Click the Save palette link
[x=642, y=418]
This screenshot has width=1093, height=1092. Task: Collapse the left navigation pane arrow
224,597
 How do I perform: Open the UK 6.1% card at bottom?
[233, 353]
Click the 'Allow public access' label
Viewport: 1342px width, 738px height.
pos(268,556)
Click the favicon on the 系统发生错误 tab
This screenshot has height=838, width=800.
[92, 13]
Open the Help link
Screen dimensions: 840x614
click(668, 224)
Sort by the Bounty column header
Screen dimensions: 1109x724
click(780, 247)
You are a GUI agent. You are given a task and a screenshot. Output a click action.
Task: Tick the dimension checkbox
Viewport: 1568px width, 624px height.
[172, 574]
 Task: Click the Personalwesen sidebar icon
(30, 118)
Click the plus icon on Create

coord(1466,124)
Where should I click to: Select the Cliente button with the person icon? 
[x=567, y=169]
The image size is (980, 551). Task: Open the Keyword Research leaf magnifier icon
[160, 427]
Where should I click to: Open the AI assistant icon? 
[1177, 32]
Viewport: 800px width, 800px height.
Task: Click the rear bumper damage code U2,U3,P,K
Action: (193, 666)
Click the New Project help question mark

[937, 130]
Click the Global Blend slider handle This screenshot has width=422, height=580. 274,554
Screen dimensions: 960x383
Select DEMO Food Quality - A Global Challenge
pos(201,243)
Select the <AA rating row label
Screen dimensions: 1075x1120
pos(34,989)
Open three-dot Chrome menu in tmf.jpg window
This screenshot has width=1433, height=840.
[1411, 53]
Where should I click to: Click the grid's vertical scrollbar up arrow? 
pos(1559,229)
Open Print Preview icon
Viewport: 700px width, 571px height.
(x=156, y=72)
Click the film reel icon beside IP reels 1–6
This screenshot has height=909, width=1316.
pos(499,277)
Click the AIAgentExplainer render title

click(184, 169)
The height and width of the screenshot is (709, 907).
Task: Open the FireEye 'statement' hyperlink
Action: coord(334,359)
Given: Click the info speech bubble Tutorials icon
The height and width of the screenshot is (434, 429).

> _About this task_: For every entry above, give it back exactly as written.

> _Solution_:
Click the Save palette link
[x=642, y=418]
This screenshot has width=1093, height=1092. Task: Collapse the left navigation pane arrow
224,597
 How do I perform: Open the UK 6.1% card at bottom?
[233, 353]
Click the 'Allow public access' label
Viewport: 1342px width, 738px height.
pos(268,556)
Click the favicon on the 系统发生错误 tab
This screenshot has height=838, width=800.
[92, 13]
Open the Help link
Screen dimensions: 840x614
click(668, 224)
Sort by the Bounty column header
Screen dimensions: 1109x724
click(780, 247)
You are a GUI agent. You are given a task and a screenshot. Output a click action.
Task: Tick the dimension checkbox
Viewport: 1568px width, 624px height.
[172, 574]
 Task: Click the Personalwesen sidebar icon
(30, 118)
Click the plus icon on Create

coord(1466,124)
Where should I click to: Select the Cliente button with the person icon? 
[x=567, y=169]
The image size is (980, 551). Task: Open the Keyword Research leaf magnifier icon
[160, 427]
Where should I click to: Open the AI assistant icon? 
[1177, 32]
Viewport: 800px width, 800px height.
Task: Click the rear bumper damage code U2,U3,P,K
Action: (193, 666)
Click the New Project help question mark

[937, 130]
Click the Global Blend slider handle This screenshot has width=422, height=580. 274,554
Screen dimensions: 960x383
Select DEMO Food Quality - A Global Challenge
pos(201,243)
Select the <AA rating row label
Screen dimensions: 1075x1120
pos(34,989)
Open three-dot Chrome menu in tmf.jpg window
This screenshot has width=1433, height=840.
[1411, 53]
Where should I click to: Click the grid's vertical scrollbar up arrow? 
pos(1559,229)
Open Print Preview icon
Viewport: 700px width, 571px height.
(x=156, y=72)
Click the film reel icon beside IP reels 1–6
This screenshot has height=909, width=1316.
pos(499,277)
Click the AIAgentExplainer render title

click(184, 169)
The height and width of the screenshot is (709, 907).
Task: Open the FireEye 'statement' hyperlink
Action: coord(334,359)
Given: Click the info speech bubble Tutorials icon
The height and width of the screenshot is (434, 429).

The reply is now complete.